───── Supplied data

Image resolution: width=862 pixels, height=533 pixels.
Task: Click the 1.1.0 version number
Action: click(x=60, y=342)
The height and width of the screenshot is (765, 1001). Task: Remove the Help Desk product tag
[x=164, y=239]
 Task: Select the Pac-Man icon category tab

──────────
───── Supplied data

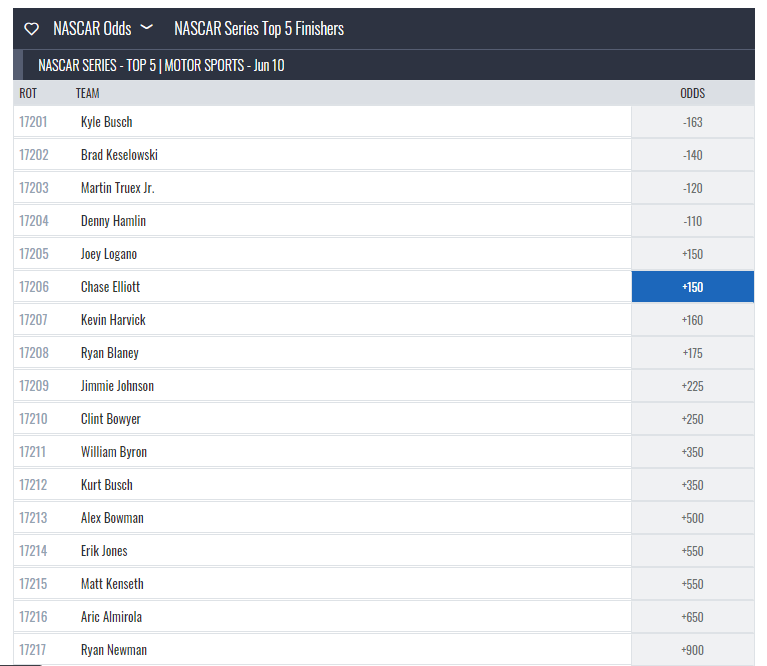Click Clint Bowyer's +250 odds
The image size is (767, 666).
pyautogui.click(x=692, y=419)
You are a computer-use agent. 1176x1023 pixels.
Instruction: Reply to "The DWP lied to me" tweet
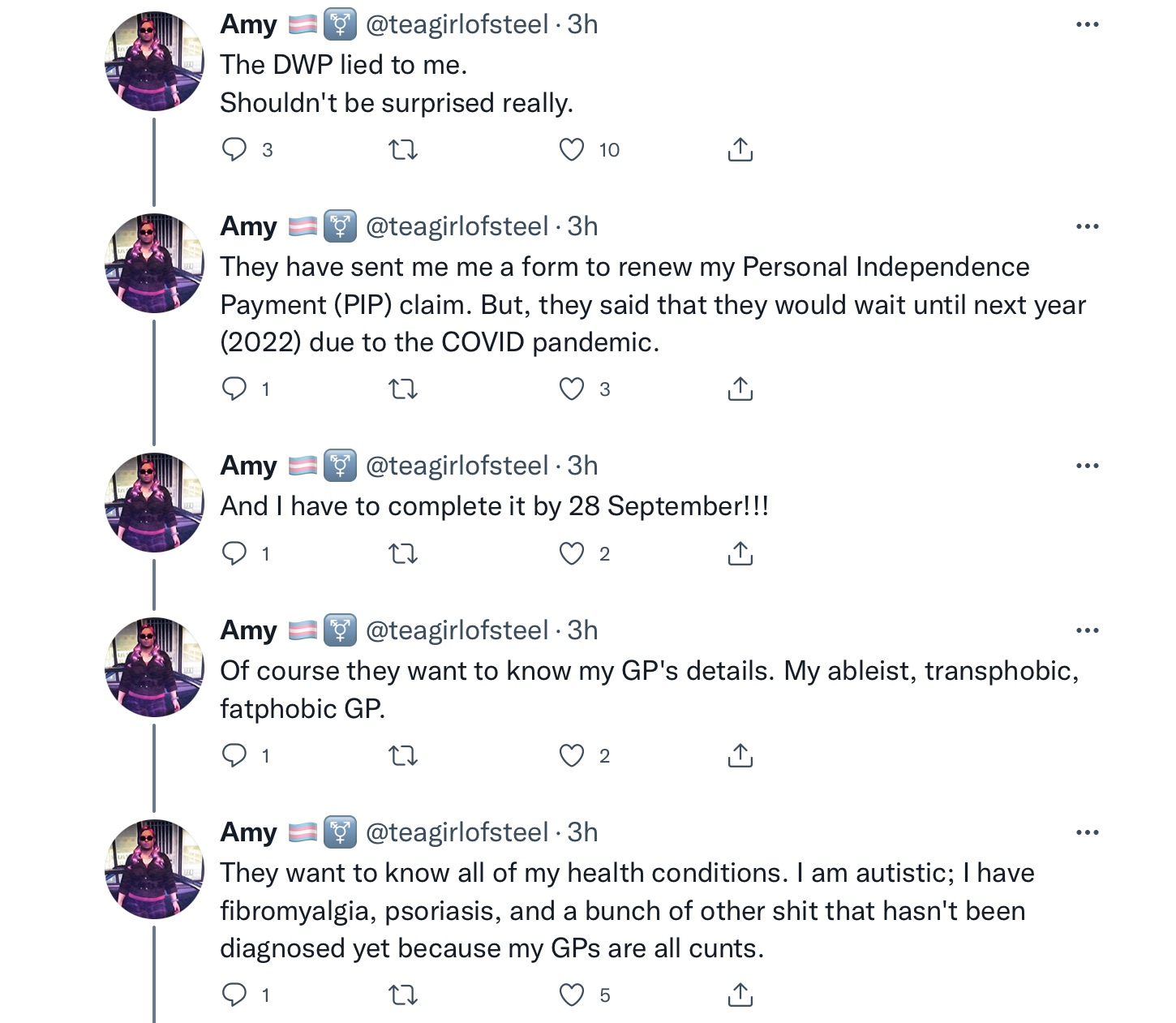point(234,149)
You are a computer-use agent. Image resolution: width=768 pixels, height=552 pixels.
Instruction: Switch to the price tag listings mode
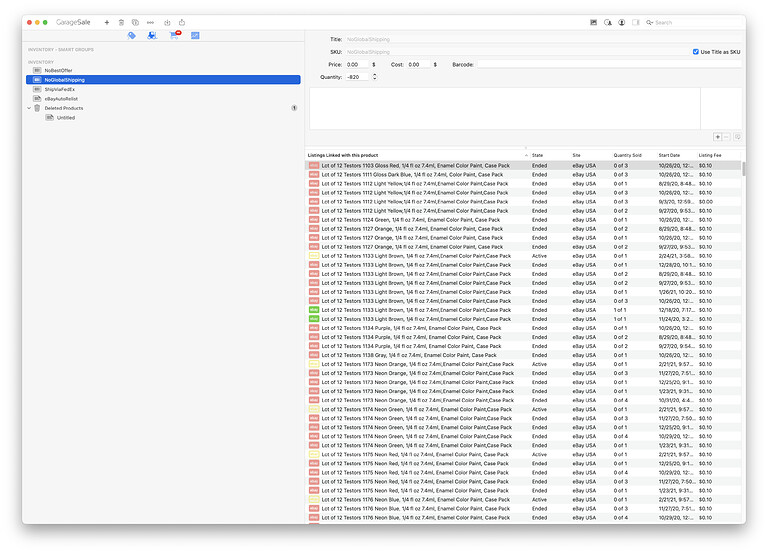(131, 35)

──────────

List, from the entries above, every line in which the word "agent" shows up.

## Completed exercise
You are a computer-use agent. 1176x1023 pixels.
You are a computer-use agent. Image resolution: width=768 pixels, height=552 pixels.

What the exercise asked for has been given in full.